Even at 622 appearances in our dataset, “tidytuesday” represents only about 6% of the total words. This makes sense when you consider our dataset contains 2,963 unique words.

11.10 Analysis: sentiment analysis

Now that you have a sense of the most frequently appearing words, it’s time to explore sentiment using the posts dataset. Imagine you’re an education consultant aiming to learn about the TidyTuesday data visualization ritual and its community. You know from the first part of the analysis that the token “dataviz” (short for data visualization) appeared frequently relative to other words. A good start would be to see how the appearance of that token in a post is associated with other positive words.

You’ll need to use a technique called “sentiment analysis” to get at the positivity of words in these posts. Sentiment analysis evaluates words for their emotional association. If you analyze words by the emotions they convey, you can start to explore patterns in large text datasets like the tokens data.

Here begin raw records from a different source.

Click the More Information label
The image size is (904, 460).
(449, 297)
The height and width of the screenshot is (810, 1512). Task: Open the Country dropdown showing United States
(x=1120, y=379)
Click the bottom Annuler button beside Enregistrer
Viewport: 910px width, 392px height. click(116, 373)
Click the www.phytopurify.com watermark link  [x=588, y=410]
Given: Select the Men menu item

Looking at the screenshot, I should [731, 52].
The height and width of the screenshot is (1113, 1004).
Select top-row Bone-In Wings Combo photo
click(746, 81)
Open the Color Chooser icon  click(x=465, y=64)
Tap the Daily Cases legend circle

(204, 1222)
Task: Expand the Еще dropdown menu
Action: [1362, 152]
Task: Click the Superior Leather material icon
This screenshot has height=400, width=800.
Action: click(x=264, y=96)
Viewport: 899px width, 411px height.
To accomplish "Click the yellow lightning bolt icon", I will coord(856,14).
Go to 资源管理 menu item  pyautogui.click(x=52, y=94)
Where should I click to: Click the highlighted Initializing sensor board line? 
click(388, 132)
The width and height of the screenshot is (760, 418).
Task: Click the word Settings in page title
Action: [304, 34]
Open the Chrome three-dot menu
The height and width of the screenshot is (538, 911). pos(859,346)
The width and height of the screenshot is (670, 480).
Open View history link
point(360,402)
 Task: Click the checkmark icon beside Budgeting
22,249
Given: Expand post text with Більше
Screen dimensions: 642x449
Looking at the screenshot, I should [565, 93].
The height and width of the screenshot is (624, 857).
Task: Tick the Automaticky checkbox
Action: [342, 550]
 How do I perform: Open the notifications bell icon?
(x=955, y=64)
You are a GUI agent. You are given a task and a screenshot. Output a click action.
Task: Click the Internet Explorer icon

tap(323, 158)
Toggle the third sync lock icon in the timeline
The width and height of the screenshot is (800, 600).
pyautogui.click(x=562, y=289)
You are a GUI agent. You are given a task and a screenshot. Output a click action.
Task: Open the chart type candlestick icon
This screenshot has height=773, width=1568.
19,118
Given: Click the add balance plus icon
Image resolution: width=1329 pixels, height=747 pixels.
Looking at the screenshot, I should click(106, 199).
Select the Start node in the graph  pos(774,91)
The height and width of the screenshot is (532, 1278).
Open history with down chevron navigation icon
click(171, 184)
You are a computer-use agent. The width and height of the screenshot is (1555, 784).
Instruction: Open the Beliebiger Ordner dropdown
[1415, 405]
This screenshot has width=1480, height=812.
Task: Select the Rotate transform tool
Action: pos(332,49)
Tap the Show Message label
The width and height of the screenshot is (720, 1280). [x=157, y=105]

Earlier you used anti_join() to remove stop words in the dataset. You’re going to do something similar here to reduce the tokens dataset to words that have a positive association. You’ll use a dataset called the “NRC Word-Emotion Association Lexicon” to identify words with a positive association. This dataset was published in a work called Crowdsourcing a Word-Emotion Association Lexicon (Mohammad & Turney, 2013).

You need to install a package called {textdata} to access the NRC Word-Emotion Association Lexicon dataset. Note that you only need to have the package installed. You do not need to load it with the library(textdata) command.

If you don’t already have it, install {textdata}:

install.packages("textdata")

To explore this dataset more, use a {tidytext} function called get_sentiments() to view words and their associated sentiment. If this is your first time using the NRC Word-Emotion Association Lexicon, you’ll be prompted to download the NRC lexicon. Respond “yes” to the prompt and the NRC lexicon will download. Note that you’ll only have to do this the first time you use the NRC lexicon.

nrc_sentiments <- get_sentiments("nrc")

This returns a dataset with two columns. The first is word and contains a list of words. The second is the sentiment column, which contains an emotion associated with each word. This dataset is similar to the stop_words dataset. Note that this dataset also uses the column name word, which will again make it easy for us to match this dataset to the tokens dataset.

11.10.1 Count positive words

Begin working on reducing the tokens dataset down to only words that the NRC dataset associates with positivity. You’ll start by creating a new dataset, nrc_pos, which contains the NRC words that have the positive sentiment. Then you’ll match that new dataset to tokens using the word column that is common to both datasets. Finally, you’ll use count() to total up the appearances of each positive word.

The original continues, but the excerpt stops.